Exercise objective
Nothing is to be altered. Print each record in full.

Recorded data
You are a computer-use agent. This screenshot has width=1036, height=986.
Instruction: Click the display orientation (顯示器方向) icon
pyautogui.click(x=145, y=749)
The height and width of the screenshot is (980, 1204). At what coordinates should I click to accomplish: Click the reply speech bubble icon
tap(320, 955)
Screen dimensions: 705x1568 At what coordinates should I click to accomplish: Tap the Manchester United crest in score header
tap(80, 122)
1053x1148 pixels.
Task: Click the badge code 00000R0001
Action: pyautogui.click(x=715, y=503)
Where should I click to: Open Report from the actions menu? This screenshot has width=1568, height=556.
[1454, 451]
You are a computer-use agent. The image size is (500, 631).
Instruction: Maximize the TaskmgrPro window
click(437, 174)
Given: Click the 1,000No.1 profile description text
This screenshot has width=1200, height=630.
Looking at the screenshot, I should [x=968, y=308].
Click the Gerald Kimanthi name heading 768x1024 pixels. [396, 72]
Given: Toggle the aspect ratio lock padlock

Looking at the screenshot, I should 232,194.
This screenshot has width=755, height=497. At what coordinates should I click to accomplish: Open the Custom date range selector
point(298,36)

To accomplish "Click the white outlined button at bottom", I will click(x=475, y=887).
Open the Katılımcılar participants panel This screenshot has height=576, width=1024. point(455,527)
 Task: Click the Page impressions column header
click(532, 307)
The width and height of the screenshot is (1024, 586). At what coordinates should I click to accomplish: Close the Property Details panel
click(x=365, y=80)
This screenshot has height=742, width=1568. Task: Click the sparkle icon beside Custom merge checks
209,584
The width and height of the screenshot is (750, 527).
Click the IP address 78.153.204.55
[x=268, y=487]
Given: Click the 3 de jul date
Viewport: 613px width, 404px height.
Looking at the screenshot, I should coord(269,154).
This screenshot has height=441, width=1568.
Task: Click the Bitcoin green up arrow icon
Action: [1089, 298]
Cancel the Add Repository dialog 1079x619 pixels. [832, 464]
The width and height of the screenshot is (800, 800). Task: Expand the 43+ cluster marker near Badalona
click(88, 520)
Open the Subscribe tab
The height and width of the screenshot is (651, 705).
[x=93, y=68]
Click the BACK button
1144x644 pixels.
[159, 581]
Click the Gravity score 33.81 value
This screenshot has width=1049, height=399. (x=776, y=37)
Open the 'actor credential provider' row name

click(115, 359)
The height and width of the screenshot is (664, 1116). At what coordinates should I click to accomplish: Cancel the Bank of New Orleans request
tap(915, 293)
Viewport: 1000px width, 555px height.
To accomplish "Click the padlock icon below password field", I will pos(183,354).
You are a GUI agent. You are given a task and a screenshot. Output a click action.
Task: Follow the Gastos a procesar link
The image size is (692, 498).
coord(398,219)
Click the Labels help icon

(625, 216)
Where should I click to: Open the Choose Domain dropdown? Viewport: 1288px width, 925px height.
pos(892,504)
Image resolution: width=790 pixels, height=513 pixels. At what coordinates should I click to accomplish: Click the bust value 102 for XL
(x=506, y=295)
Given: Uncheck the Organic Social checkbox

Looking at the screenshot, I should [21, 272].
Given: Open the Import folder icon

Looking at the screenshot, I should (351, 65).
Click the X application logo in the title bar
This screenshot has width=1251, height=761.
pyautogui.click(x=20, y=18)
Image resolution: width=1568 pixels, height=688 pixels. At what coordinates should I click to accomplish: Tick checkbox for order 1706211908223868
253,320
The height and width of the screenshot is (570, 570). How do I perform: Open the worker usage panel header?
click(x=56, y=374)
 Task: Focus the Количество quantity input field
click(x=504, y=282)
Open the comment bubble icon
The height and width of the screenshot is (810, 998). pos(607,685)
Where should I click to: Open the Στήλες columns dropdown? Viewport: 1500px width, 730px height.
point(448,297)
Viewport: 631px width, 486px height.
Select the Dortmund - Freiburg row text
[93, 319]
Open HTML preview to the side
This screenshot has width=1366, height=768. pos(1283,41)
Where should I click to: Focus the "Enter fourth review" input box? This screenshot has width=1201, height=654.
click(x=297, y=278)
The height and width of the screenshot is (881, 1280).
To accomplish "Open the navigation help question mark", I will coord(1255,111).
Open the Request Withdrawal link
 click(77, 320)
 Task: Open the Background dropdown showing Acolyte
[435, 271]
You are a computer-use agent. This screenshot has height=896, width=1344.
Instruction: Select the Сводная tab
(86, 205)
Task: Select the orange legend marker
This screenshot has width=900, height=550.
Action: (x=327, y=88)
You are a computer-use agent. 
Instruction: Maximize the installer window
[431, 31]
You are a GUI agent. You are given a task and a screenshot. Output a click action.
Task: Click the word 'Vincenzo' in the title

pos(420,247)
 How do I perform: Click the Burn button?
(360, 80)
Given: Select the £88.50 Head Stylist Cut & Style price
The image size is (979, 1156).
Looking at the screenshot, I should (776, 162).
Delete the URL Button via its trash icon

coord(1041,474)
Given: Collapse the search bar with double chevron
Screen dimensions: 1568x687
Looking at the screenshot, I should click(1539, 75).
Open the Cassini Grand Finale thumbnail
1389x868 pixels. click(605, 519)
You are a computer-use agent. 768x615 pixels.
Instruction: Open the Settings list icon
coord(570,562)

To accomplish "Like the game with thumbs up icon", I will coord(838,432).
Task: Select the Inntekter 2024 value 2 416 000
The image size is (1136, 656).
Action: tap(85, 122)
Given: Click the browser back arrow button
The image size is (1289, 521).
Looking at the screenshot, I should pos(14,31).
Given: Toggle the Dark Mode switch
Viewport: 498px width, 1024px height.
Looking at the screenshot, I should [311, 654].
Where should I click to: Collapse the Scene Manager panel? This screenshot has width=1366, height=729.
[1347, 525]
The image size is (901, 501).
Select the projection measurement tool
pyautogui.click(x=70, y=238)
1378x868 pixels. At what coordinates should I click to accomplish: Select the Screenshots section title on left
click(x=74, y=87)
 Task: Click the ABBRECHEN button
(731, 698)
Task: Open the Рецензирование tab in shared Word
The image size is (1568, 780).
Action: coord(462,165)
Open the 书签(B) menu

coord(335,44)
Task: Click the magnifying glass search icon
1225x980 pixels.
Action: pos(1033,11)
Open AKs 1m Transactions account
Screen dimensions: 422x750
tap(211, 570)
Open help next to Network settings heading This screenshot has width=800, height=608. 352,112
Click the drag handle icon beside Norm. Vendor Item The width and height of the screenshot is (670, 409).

Response area
You are a computer-use agent. This screenshot has width=1036, height=986.
Instruction: Click the display orientation (顯示器方向) icon
pyautogui.click(x=145, y=749)
The height and width of the screenshot is (980, 1204). At what coordinates should I click to accomplish: Click the reply speech bubble icon
tap(320, 955)
Screen dimensions: 705x1568 At what coordinates should I click to accomplish: Tap the Manchester United crest in score header
tap(80, 122)
1053x1148 pixels.
Task: Click the badge code 00000R0001
Action: pyautogui.click(x=715, y=503)
Where should I click to: Open Report from the actions menu? This screenshot has width=1568, height=556.
[1454, 451]
You are a computer-use agent. The image size is (500, 631).
Instruction: Maximize the TaskmgrPro window
click(437, 174)
Given: Click the 1,000No.1 profile description text
This screenshot has width=1200, height=630.
Looking at the screenshot, I should [x=968, y=308].
Click the Gerald Kimanthi name heading 768x1024 pixels. [396, 72]
Given: Toggle the aspect ratio lock padlock

Looking at the screenshot, I should 232,194.
This screenshot has width=755, height=497. At what coordinates should I click to accomplish: Open the Custom date range selector
point(298,36)

To accomplish "Click the white outlined button at bottom", I will click(x=475, y=887).
Open the Katılımcılar participants panel This screenshot has height=576, width=1024. point(455,527)
 Task: Click the Page impressions column header
click(532, 307)
The width and height of the screenshot is (1024, 586). At what coordinates should I click to accomplish: Close the Property Details panel
click(x=365, y=80)
This screenshot has height=742, width=1568. Task: Click the sparkle icon beside Custom merge checks
209,584
The width and height of the screenshot is (750, 527).
Click the IP address 78.153.204.55
[x=268, y=487]
Given: Click the 3 de jul date
Viewport: 613px width, 404px height.
Looking at the screenshot, I should coord(269,154).
This screenshot has height=441, width=1568.
Task: Click the Bitcoin green up arrow icon
Action: [1089, 298]
Cancel the Add Repository dialog 1079x619 pixels. [832, 464]
The width and height of the screenshot is (800, 800). Task: Expand the 43+ cluster marker near Badalona
click(88, 520)
Open the Subscribe tab
The height and width of the screenshot is (651, 705).
[x=93, y=68]
Click the BACK button
1144x644 pixels.
[159, 581]
Click the Gravity score 33.81 value
This screenshot has width=1049, height=399. (x=776, y=37)
Open the 'actor credential provider' row name

click(115, 359)
The height and width of the screenshot is (664, 1116). At what coordinates should I click to accomplish: Cancel the Bank of New Orleans request
tap(915, 293)
Viewport: 1000px width, 555px height.
To accomplish "Click the padlock icon below password field", I will pos(183,354).
You are a GUI agent. You are given a task and a screenshot. Output a click action.
Task: Follow the Gastos a procesar link
The image size is (692, 498).
coord(398,219)
Click the Labels help icon

(625, 216)
Where should I click to: Open the Choose Domain dropdown? Viewport: 1288px width, 925px height.
pos(892,504)
Image resolution: width=790 pixels, height=513 pixels. At what coordinates should I click to accomplish: Click the bust value 102 for XL
(x=506, y=295)
Given: Uncheck the Organic Social checkbox

Looking at the screenshot, I should [21, 272].
Given: Open the Import folder icon

Looking at the screenshot, I should (351, 65).
Click the X application logo in the title bar
This screenshot has width=1251, height=761.
pyautogui.click(x=20, y=18)
Image resolution: width=1568 pixels, height=688 pixels. At what coordinates should I click to accomplish: Tick checkbox for order 1706211908223868
253,320
The height and width of the screenshot is (570, 570). How do I perform: Open the worker usage panel header?
click(x=56, y=374)
 Task: Focus the Количество quantity input field
click(x=504, y=282)
Open the comment bubble icon
The height and width of the screenshot is (810, 998). pos(607,685)
Where should I click to: Open the Στήλες columns dropdown? Viewport: 1500px width, 730px height.
point(448,297)
Viewport: 631px width, 486px height.
Select the Dortmund - Freiburg row text
[93, 319]
Open HTML preview to the side
This screenshot has width=1366, height=768. pos(1283,41)
Where should I click to: Focus the "Enter fourth review" input box? This screenshot has width=1201, height=654.
click(x=297, y=278)
The height and width of the screenshot is (881, 1280).
To accomplish "Open the navigation help question mark", I will coord(1255,111).
Open the Request Withdrawal link
 click(77, 320)
 Task: Open the Background dropdown showing Acolyte
[435, 271]
You are a computer-use agent. This screenshot has height=896, width=1344.
Instruction: Select the Сводная tab
(86, 205)
Task: Select the orange legend marker
This screenshot has width=900, height=550.
Action: (x=327, y=88)
You are a computer-use agent. 
Instruction: Maximize the installer window
[431, 31]
You are a GUI agent. You are given a task and a screenshot. Output a click action.
Task: Click the word 'Vincenzo' in the title

pos(420,247)
 How do I perform: Click the Burn button?
(360, 80)
Given: Select the £88.50 Head Stylist Cut & Style price
The image size is (979, 1156).
Looking at the screenshot, I should (776, 162).
Delete the URL Button via its trash icon

coord(1041,474)
Given: Collapse the search bar with double chevron
Screen dimensions: 1568x687
Looking at the screenshot, I should click(1539, 75).
Open the Cassini Grand Finale thumbnail
1389x868 pixels. click(605, 519)
You are a computer-use agent. 768x615 pixels.
Instruction: Open the Settings list icon
coord(570,562)

To accomplish "Like the game with thumbs up icon", I will coord(838,432).
Task: Select the Inntekter 2024 value 2 416 000
The image size is (1136, 656).
Action: tap(85, 122)
Given: Click the browser back arrow button
The image size is (1289, 521).
Looking at the screenshot, I should pos(14,31).
Given: Toggle the Dark Mode switch
Viewport: 498px width, 1024px height.
Looking at the screenshot, I should [311, 654].
Where should I click to: Collapse the Scene Manager panel? This screenshot has width=1366, height=729.
[1347, 525]
The image size is (901, 501).
Select the projection measurement tool
pyautogui.click(x=70, y=238)
1378x868 pixels. At what coordinates should I click to accomplish: Select the Screenshots section title on left
click(x=74, y=87)
 Task: Click the ABBRECHEN button
(731, 698)
Task: Open the Рецензирование tab in shared Word
The image size is (1568, 780).
Action: coord(462,165)
Open the 书签(B) menu

coord(335,44)
Task: Click the magnifying glass search icon
1225x980 pixels.
Action: pos(1033,11)
Open AKs 1m Transactions account
Screen dimensions: 422x750
tap(211, 570)
Open help next to Network settings heading This screenshot has width=800, height=608. 352,112
Click the drag handle icon beside Norm. Vendor Item The width and height of the screenshot is (670, 409).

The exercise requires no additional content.